— В конце концов, Грейси, — заключил он, — ты делаешь это, потому что до смерти боишься, что тебя пристрелят первым.
На кухне Фрэн пахло в основном яблочным пюре, но и кровью Смита. Голова Смита была выбрита, одежда помята, из уголка рта стекала тонкая струйка слюны. На лацкане блейзера виднелся прилипший клочок куриного пуха. Я не знала, принадлежал он Хичкоку или Монтане, но его тонкие волоски дрожали, когда грудь Смита поднималась и опускалась. Рядом, на полу, лежал кухонный нож с деревянной ручкой.

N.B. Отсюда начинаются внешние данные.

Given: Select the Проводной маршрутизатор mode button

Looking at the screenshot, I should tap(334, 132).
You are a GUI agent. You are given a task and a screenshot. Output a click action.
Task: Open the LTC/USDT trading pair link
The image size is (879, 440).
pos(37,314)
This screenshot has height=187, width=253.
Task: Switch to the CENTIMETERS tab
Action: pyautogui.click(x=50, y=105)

Мне хотелось покормить Смита. Укусить его. Врезать ногой по носу.
Я не могла перестать думать о том дне, когда сотрудники агентства пришли за моей водой, много лет назад, и Смит просто стоял там, обритый наголо, с пистолетом наготове, притворяясь, что не знает меня, в то время как директор агентства навешивал замки. Я закрыла глаза, пытаясь представить Смита таким, каким любила его больше всего, когда мы оба были лишь школьниками, и все было очень просто. На выпускном балу взятый напрокат смокинг подошел ему идеально. У него были длинные волосы, и мои пальцы погрузились в его кудри, когда я целовалась с ним на заднем сиденье в машине его матери. Я все еще помню полную луну, заставляющую блестеть виниловую обивку, и тяжелый аромат английских мятных конфет Смита на моем собственном языке.
Вернувшись на кухню Фрэн, я нуждалась во всей своей ярости, но почему-то мне ее недоставало. Я закрыла все окна. Это помогло почувствовать себя запертой, загнанной в угол, лишенной свежего воздуха. Я опустилась на колени рядом со Смитом, линолеум холодил мои голени. Я обхватила пальцами рукоятку ножа, провела костяшками другой руки по его щеке. Он слегка улыбнулся. Я наклонилась ближе, провела языком по изогнутому краю его уха.
— Что, — прошептала я, и мои губы скользнули по мягкому пушку на его коже, — ты имел в виду, принеся эту розу?
Смит немного подвинулся и положил свое предплечье мне на бедро. Он не открыл глаз и не ответил на мой вопрос. Я подумала о Джерри, о том, как он обычно зажимал мои косы между большим и указательным пальцами, водил по ним вверх и вниз, свидетельствуя о своей любви. Он проделывал то же самое и с куриными перьями, когда слушал радио. Джерри утверждал, будто подобные повторяющиеся действия помогают ему войти в контакт с самим собой. Я почувствовала ровное биение сердца Смита там, где его кожа согревала мою, и снова задышала, глубоко и ровно, пытаясь сравнить свой пульс и его, пытаясь войти в контакт с собой. Я не боялась действовать в собственных интересах, но больше не могла различить, какие действия правильны, а какие нет. Мои инстинкты потеряли ясность, превратились в помехи. Я представила себе тюрьму убийцы, тюрьму владелицы кур. Я видела, как мои поля высохли, мой курятник опустел, моя нация стала такой же растерянной и хаотичной, как мое собственное глупое девичье сердце, — сердце, болеющее за свободу, которая вечно ускользает, ощущающее, как свобода растекается лужицей. Как слезы. Как кровь.